Через минуту оно появилось - огромное, белое и совсем-совсем
горячее. Не мчалось, не катилось - перло, тупое и опасное, оставляя
за собой хвост раскаленной духоты.
- Задавит! – квакнул Бахахи в прыжке, сигая в кусты.
Генрих ломанулся за ним.
Один Иван застыл в изумлении посередь дороги, узнавая и не
веря.
И быть бы ему задавиму.
Но тут снова выметнулся на дорогу давешний, с ведрами, рванулся
наперерез, лихо выплеснул одно за другим прямо туда, в жар и
пламень, а сам упал, закрывая голову руками, с воплем:
- Вспышка прямо! Ложись, дурень!
Иван послушно шлёпнулся наземь, и в этот момент рвануло.
В грохоте и треске поднялся столб густого пара, с визгом пронеслись
по воздуху какие-то чугунки, рядом с Иваном воткнулся и закачался
ухват.
Когда все утихло, Иван встал, отряхнул золу и известку, как мог, и
пошел туда, где возле груды битого кирпича так же чистился и
отплевывался его спаситель.
- Гой ты еси, добрый молодец? – вежливо спросил Иван.
- Да и ты тоже, как я погляжу, - согласился тот.
- Иван, - представился Иван и протянул руку. – Царский сын.
- Умеля, - ответил тот пожатием. – Аналогично.
- Твоя была? – спросил Иван, кивнув на обломки.
- Не, - замотал головой Умеля. – Папина еще. Наследие старого
режима.
И с интересом посмотрел через плечо Ивана на подошедшего
Бахахи.
Иван оглянулся и поспешил объяснить:
- Это со мной, ты не удивляйся. Бахахи, король…
- Ишь ты! – не удивился Умеля. – Бывает.
И пожимая зеленую лапу, назвался:
- Умельян Емельянович, сын здешнего царя, ныне покойного Емельяна
Первого. Единственный, про причине неимоверной лени папаши.
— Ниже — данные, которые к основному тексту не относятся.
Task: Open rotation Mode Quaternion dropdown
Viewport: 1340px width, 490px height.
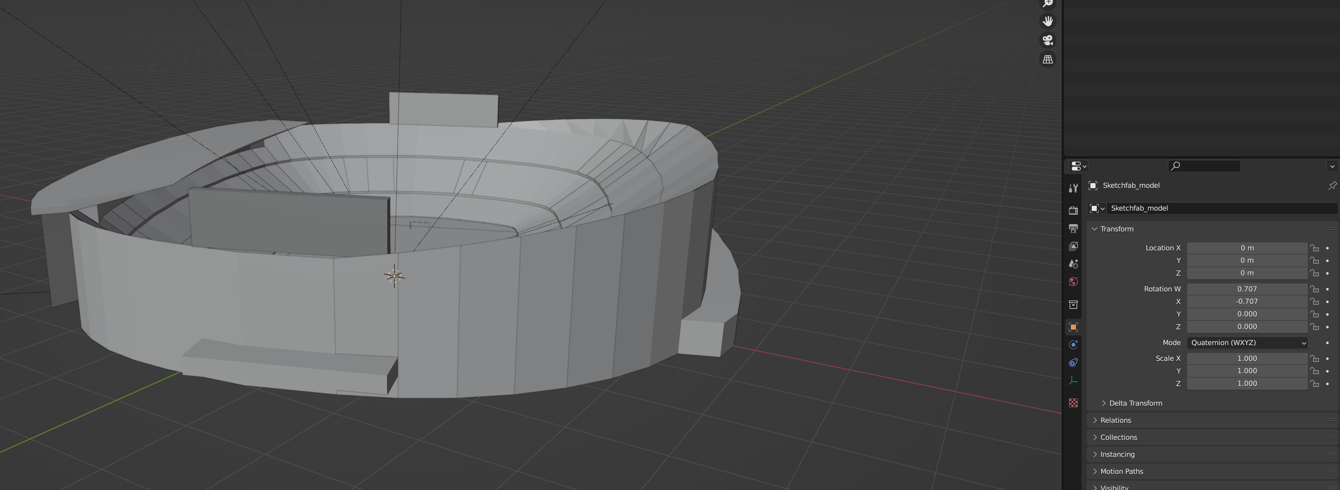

- Так вы, выходит, сами царь, раз батюшка ваш теперь помер, -
вежливо поправил его Бахахи.
- Ага, - согласился Умеля. – Только царство-государство моё –
тю-тю!
И пнул с досады какой-то глиняный черепок.
- Можно склеить! – с осуждением сказал подоспевший Генрих и
подобрал черепок. – Будет снова горшок.
- А это Железный Генрих, - спохватился Иван. – Он у нас на все руки
умелец.
Польщенный Генрих церемонно поклонился, а Умеля, кивнув в ответ,
посмотрел на него с особым интересом.
- А что ж, все-таки, с царством твоим приключилось? –
поинтересовался Иван.
- Долго рассказывать, - махнул рукой Умеля.
- А мы не спешим, - заверил Иван. – Глава, считай, еще только
началась, рассказывай! Заодно и перекусить пора.
Железный Генрих уже привычно хлопотал, развязывая мешок со снедью и
сооружая из обломков кирпича очажок. Да и у Умели тоже, как
выяснилось, с собой было.
И поведал он за неспешной трапезой такую грустную историю падения
царства.
- Папаша мой сам-то был роду не царского, из простых, - рассказывал
Умеля, с аппетитом обгладывая косточку. – А царство – вместе с
рукой дочери прежнего царя, матушкой моей, стало быть, - получил в
награду за спасение отечества от иноземных захватчиков. Тогда на
нас войной лягушатники пошли…
Умеля покосился на разутые лапы отдыхавшего Бахахи и добавил:
- Я, конечно, извиняюсь, если что не так сказал…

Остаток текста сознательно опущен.